AWWA WQTC64088

Ultraviolet (UV) water disinfection systems employing excimer lamp technology represent a suitable choice in situations where lamp mercury content is restricted, or otherwise undesirable. Excimer lamps exist that generate germicidal UV radiation with appropriate electrical efficiency, and at relevant wavelengths in terms of germicidal effectiveness and water transmittance. In conjunction with NASA's interests in conducting long-duration human space missions, where severe restrictions on mercury are evident, a UV system was designed based on XeBr* excimer lamp technology. XeBr* excimer lamps emit nearly monochromatic radiation at a characteristic wavelength of 282 nm. Baseline experiments conducted with a XeBr* excimer lamp demonstrated its germicidal UV output to be highly effective for inactivation of Bacillus subtilis spores.

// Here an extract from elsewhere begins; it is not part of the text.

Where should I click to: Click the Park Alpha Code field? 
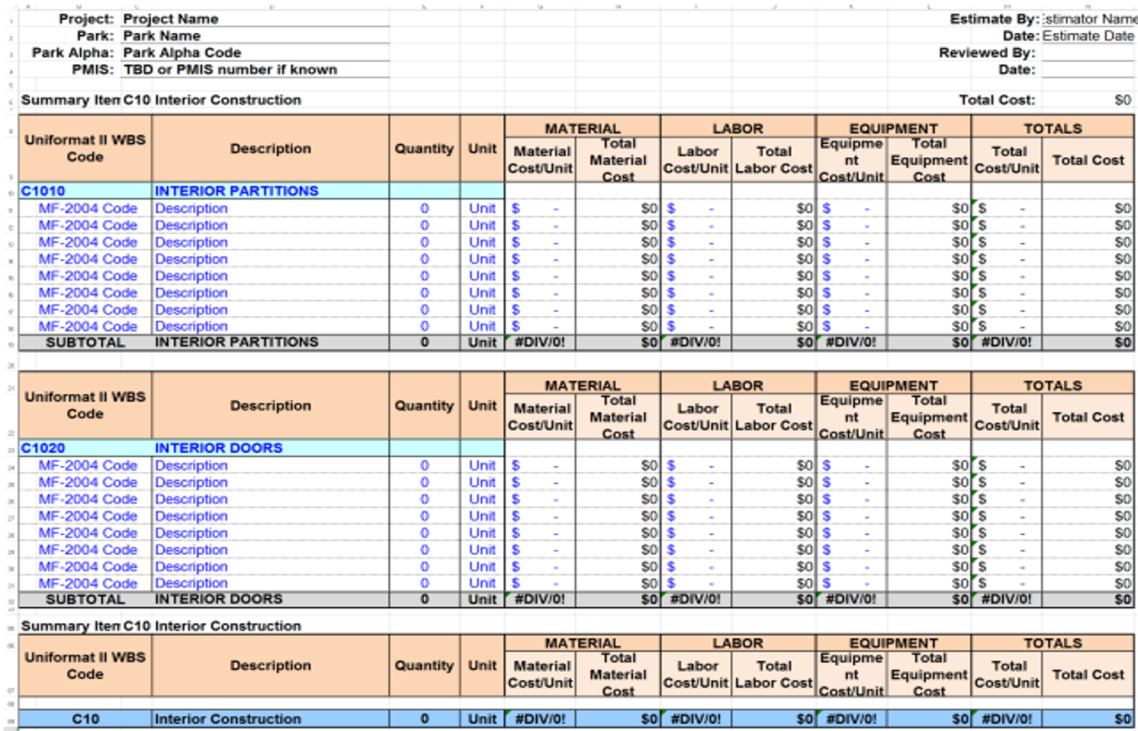pyautogui.click(x=255, y=52)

A numerical prototype of this new reactor system was developed using a Lagrangian modeling scheme. The modeling approach involved simulation of fluid mechanics and particle trajectories using commercially available computational fluid dynamics software (FLUENT). Accurate simulations of the radiation intensity field within the reactor required the development of a new intensity field model. The final design of the reactor was produced by an iterative procedure using these modeling tools, thereby allowing for optimization of reactor characteristics. Simulations of the behavior of the numerical prototype indicated high efficiency, in terms of microbial inactivation and power consumption. Includes 9 references, figures.